**EXERCISE:** An exact reproduction of the lines from the one with "Loan Term (488, 1686)" to the end of the data below is required. No other lines may be included.

Collected data:
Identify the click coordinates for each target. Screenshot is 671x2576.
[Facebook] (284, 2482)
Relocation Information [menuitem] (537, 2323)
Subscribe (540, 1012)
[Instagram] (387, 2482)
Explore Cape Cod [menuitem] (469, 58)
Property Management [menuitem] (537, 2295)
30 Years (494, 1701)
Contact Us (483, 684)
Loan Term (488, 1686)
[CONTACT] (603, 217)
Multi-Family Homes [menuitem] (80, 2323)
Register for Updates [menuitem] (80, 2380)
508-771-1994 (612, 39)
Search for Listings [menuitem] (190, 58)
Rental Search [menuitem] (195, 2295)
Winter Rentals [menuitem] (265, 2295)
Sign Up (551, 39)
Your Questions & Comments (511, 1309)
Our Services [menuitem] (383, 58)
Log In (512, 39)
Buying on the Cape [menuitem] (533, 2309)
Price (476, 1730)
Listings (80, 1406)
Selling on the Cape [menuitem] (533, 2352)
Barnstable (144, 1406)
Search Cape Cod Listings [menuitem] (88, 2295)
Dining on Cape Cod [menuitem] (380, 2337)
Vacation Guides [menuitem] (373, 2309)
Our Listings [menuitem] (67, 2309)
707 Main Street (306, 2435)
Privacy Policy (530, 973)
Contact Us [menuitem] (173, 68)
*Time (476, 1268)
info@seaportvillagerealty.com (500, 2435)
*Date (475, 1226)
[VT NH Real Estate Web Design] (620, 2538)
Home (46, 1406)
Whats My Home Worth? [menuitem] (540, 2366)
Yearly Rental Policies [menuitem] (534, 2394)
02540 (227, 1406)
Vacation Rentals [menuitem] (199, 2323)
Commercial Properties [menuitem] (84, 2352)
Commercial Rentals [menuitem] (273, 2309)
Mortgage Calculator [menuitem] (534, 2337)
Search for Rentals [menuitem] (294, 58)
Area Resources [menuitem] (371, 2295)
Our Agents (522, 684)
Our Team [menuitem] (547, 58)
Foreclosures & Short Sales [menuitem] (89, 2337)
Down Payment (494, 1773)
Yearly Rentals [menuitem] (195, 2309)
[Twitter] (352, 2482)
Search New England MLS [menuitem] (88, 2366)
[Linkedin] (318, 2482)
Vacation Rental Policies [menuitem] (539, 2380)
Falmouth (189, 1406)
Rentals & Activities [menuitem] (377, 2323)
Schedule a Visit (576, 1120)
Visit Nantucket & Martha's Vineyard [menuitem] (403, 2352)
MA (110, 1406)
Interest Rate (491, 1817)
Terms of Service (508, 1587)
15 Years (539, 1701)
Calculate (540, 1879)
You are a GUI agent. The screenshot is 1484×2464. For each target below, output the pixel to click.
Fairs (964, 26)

**ANSWER AREA:**
Loan Term (488, 1686)
[CONTACT] (603, 217)
Multi-Family Homes [menuitem] (80, 2323)
Register for Updates [menuitem] (80, 2380)
508-771-1994 (612, 39)
Search for Listings [menuitem] (190, 58)
Rental Search [menuitem] (195, 2295)
Winter Rentals [menuitem] (265, 2295)
Sign Up (551, 39)
Your Questions & Comments (511, 1309)
Our Services [menuitem] (383, 58)
Log In (512, 39)
Buying on the Cape [menuitem] (533, 2309)
Price (476, 1730)
Listings (80, 1406)
Selling on the Cape [menuitem] (533, 2352)
Barnstable (144, 1406)
Search Cape Cod Listings [menuitem] (88, 2295)
Dining on Cape Cod [menuitem] (380, 2337)
Vacation Guides [menuitem] (373, 2309)
Our Listings [menuitem] (67, 2309)
707 Main Street (306, 2435)
Privacy Policy (530, 973)
Contact Us [menuitem] (173, 68)
*Time (476, 1268)
info@seaportvillagerealty.com (500, 2435)
*Date (475, 1226)
[VT NH Real Estate Web Design] (620, 2538)
Home (46, 1406)
Whats My Home Worth? [menuitem] (540, 2366)
Yearly Rental Policies [menuitem] (534, 2394)
02540 (227, 1406)
Vacation Rentals [menuitem] (199, 2323)
Commercial Properties [menuitem] (84, 2352)
Commercial Rentals [menuitem] (273, 2309)
Mortgage Calculator [menuitem] (534, 2337)
Search for Rentals [menuitem] (294, 58)
Area Resources [menuitem] (371, 2295)
Our Agents (522, 684)
Our Team [menuitem] (547, 58)
Foreclosures & Short Sales [menuitem] (89, 2337)
Down Payment (494, 1773)
Yearly Rentals [menuitem] (195, 2309)
[Twitter] (352, 2482)
Search New England MLS [menuitem] (88, 2366)
[Linkedin] (318, 2482)
Vacation Rental Policies [menuitem] (539, 2380)
Falmouth (189, 1406)
Rentals & Activities [menuitem] (377, 2323)
Schedule a Visit (576, 1120)
Visit Nantucket & Martha's Vineyard [menuitem] (403, 2352)
MA (110, 1406)
Interest Rate (491, 1817)
Terms of Service (508, 1587)
15 Years (539, 1701)
Calculate (540, 1879)
You are a GUI agent. The screenshot is 1484×2464. For each target below, output the pixel to click.
Fairs (964, 26)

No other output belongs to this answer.